私はベッドから起き上がり、髪を櫛でとかし始めた。

シャドーセンスの強化、か。カイさんに初めて会った時はパニック状態に陥っていたので、深く考えずにカイさんが敵かどうかを感覚で判別したけれど。あとあと考えてみるとシャドーセンスを上手く使えば・・・この人が敵なのかそうではないのか。

すぐに見分けがつくと思った。

悪意が読み取れたからと言って敵と認識するのは尚早だけれど、戦わなければならない相手はちゃんと悪意や敵意の強さでわかるので大丈夫だ。

シャドーセンスの範囲がどうやったらもっと広がるのか・・具体的にはわからないけれど・・・絵を描く事や楽器を弾くことと同じだと思う。やればやるほど上達する。

まあ、時間はかかると思うけど・・。

とにかく、日頃から集中して悪意を読み取れるように意識しよう。

まず、朝のご近所ジョギングはしばらく禁止された・・でも体力をつけるには必須だから、ジョギングする場所を考えないとだめだ。流石に、道場はジョギングには狭い。ぐるぐる回ることになる。だから、あえて言うなら学校だろう。蓮さんに相談してみよう。まず今日は、道場で稽古をつけてもらおう。

私は速歩きで道場まで行った。朝の静かな風が頬に吹き付ける。

バンッと音を立ててドアを開ける。

「蓮さん、今日もよろしくお願いします。」

・・って、蓮さん?

私は眼の前の光景に目を丸くした。

そこに立っていたのは5人ほどの黒いスーツを着た大男だった。

・・・・・・・・5人とも悪意はない。敵意も。

でも・・・誰?

そんなことを考えているとその大男の横から蓮さんがでてきた。

「コイツラの正体については気にするな。コイツラを倒せるかどうか。倒せるようになるまでやる。お前には経験が足りない。・・・全員倒せるまでは、外に出るの禁止。」

・・・・・・な。

この人たちの背丈は私の一・五倍ほど。どうやって倒そうか。

一瞬あせりそうになったけれど、私は頭をフル回転させながら「よろしくお願いします。」と、礼をして体勢を整える。

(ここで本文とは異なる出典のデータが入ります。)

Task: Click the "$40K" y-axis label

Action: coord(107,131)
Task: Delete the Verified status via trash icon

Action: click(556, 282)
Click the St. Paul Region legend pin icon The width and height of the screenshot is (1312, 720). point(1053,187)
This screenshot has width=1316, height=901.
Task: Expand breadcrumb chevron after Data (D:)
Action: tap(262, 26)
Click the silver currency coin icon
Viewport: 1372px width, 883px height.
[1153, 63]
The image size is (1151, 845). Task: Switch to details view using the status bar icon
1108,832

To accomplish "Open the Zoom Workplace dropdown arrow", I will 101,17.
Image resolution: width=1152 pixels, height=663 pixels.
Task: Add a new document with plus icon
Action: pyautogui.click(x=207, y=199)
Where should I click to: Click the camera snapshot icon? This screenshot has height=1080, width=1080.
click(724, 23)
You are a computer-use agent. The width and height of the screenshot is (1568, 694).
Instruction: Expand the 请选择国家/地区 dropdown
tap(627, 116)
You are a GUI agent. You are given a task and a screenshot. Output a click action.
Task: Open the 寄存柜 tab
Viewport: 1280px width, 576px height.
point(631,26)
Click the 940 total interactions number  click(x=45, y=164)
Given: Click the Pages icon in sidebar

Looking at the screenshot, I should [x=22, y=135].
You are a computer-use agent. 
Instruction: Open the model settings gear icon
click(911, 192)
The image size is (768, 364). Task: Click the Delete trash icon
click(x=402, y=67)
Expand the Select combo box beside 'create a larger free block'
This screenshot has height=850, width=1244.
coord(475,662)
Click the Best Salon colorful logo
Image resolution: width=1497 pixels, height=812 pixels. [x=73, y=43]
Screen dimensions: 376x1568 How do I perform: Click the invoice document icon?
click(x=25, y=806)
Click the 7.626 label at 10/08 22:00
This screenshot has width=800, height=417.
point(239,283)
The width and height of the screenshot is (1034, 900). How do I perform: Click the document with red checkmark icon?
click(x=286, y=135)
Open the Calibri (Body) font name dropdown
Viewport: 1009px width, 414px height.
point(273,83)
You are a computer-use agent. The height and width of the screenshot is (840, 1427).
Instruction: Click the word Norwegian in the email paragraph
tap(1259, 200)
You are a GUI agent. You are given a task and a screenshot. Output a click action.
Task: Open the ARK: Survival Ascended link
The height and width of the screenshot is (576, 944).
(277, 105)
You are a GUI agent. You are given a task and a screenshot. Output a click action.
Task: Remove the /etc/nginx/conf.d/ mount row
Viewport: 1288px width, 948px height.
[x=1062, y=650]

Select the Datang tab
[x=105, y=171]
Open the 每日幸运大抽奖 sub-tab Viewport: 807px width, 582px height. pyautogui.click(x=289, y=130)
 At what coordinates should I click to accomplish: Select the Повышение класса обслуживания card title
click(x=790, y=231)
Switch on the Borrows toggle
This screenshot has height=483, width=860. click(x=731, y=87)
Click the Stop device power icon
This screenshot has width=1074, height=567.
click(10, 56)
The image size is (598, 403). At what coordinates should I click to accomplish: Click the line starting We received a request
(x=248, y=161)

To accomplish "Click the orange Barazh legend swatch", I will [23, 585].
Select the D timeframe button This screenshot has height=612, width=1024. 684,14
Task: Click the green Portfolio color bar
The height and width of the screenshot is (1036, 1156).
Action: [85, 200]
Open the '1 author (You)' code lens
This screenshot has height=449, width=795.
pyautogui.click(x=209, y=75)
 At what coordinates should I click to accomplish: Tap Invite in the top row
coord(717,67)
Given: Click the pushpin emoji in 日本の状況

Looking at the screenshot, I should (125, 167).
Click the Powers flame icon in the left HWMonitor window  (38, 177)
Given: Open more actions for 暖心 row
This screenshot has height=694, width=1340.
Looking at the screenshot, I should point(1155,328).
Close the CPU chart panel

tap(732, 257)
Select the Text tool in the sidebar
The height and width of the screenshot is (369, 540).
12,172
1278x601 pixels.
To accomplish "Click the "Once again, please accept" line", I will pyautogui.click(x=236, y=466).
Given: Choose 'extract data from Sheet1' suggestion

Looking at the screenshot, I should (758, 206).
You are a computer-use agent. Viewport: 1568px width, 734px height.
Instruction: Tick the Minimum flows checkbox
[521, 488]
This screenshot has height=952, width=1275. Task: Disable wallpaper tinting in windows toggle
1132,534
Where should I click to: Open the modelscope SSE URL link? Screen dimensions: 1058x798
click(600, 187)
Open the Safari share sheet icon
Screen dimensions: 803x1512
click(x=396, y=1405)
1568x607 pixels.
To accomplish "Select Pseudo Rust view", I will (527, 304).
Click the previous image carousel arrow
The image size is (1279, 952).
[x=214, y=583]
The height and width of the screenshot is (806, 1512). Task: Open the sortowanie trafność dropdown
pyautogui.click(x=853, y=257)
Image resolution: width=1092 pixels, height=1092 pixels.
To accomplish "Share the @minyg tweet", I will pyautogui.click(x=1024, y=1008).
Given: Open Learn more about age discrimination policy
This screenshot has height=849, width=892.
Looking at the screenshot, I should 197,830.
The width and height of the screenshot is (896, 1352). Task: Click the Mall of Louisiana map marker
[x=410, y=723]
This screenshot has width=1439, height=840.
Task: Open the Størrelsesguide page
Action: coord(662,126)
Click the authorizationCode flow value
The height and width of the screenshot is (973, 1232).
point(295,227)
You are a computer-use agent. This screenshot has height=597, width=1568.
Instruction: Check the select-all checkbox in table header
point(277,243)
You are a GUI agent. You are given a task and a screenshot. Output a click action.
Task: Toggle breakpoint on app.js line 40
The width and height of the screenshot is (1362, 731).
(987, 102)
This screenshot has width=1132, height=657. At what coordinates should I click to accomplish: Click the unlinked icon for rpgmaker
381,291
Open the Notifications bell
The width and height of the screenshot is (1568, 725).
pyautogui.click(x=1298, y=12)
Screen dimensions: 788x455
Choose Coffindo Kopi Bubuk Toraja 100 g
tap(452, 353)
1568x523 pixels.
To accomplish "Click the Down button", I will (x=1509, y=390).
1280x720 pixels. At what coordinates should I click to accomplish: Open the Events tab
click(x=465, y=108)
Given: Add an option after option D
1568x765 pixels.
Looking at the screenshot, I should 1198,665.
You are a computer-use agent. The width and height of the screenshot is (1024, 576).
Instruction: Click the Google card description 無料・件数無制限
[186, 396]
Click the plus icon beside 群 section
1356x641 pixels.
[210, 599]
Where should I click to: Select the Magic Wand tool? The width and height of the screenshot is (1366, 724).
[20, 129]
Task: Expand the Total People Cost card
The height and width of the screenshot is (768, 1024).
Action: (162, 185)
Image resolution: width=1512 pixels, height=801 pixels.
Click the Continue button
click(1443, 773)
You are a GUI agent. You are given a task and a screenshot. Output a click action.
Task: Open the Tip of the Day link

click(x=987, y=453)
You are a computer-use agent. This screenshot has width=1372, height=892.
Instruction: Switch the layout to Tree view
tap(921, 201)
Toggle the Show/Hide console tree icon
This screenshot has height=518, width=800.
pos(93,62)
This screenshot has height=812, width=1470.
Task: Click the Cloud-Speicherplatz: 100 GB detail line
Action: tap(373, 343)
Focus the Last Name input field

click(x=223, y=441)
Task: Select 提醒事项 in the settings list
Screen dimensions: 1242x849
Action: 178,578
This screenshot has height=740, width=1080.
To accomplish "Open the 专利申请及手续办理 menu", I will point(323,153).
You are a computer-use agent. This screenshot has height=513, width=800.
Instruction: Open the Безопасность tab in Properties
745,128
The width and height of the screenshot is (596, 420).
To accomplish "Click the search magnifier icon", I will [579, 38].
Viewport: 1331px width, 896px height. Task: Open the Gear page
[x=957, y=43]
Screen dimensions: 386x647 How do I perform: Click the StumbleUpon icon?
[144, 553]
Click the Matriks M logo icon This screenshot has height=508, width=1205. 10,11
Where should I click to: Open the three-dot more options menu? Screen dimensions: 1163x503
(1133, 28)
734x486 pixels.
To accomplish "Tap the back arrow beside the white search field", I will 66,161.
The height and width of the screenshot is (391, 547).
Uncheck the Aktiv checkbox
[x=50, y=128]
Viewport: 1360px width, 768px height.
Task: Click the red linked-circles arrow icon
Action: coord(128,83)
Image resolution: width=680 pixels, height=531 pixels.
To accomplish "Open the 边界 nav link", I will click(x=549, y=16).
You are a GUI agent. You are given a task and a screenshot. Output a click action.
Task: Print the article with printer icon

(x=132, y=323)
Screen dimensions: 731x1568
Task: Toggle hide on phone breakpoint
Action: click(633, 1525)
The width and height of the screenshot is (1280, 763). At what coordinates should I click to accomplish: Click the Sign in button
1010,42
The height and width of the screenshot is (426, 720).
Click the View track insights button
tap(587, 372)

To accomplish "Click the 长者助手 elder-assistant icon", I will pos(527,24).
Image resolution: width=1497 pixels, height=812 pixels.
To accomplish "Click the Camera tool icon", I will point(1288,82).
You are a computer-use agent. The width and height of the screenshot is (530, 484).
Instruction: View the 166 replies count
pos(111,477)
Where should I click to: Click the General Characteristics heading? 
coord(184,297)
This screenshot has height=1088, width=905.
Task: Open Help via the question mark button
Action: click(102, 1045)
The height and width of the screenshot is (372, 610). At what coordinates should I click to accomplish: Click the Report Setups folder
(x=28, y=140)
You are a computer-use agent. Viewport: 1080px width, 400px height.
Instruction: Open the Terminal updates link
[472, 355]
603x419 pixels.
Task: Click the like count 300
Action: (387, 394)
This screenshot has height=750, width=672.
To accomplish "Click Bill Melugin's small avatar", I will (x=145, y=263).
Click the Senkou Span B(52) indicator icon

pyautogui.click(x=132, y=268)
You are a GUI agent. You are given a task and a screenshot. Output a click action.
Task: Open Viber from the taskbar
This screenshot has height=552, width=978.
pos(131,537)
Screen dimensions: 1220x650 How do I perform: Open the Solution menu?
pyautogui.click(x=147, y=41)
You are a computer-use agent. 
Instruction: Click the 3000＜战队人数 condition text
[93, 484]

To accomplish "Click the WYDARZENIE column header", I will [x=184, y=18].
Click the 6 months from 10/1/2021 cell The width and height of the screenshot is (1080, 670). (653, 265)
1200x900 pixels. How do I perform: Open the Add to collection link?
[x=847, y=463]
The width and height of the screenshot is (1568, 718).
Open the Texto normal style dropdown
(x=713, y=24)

いくら蓮さんが正体については気にするなと言っても気になってしまう。

この人たちに悪意があれば・・・心が読めるので簡単だ。

シャドーセンスを鍛えなければいけない。でも、それと同時に、身体能力も鍛えていかないといけない。それは自分でもわかっているはずだ。自分自身をしっかりと守って、そして大切な人も守れるようになるために、今は蓮さんが用意してくれた特訓に集中しよう。シャドーセンスは学校、外出時、在宅時に鍛錬していこう。

私は床を蹴って大男たちに向かって飛びかかった。



・・・・

蓮さん、いつもの百倍はスパルタだった。

それに、あのスーツの人達。一人ずつの強さは蓮さんほどではないにせよ、それが五人となると・・・死んだかと思った。全然倒せなかった。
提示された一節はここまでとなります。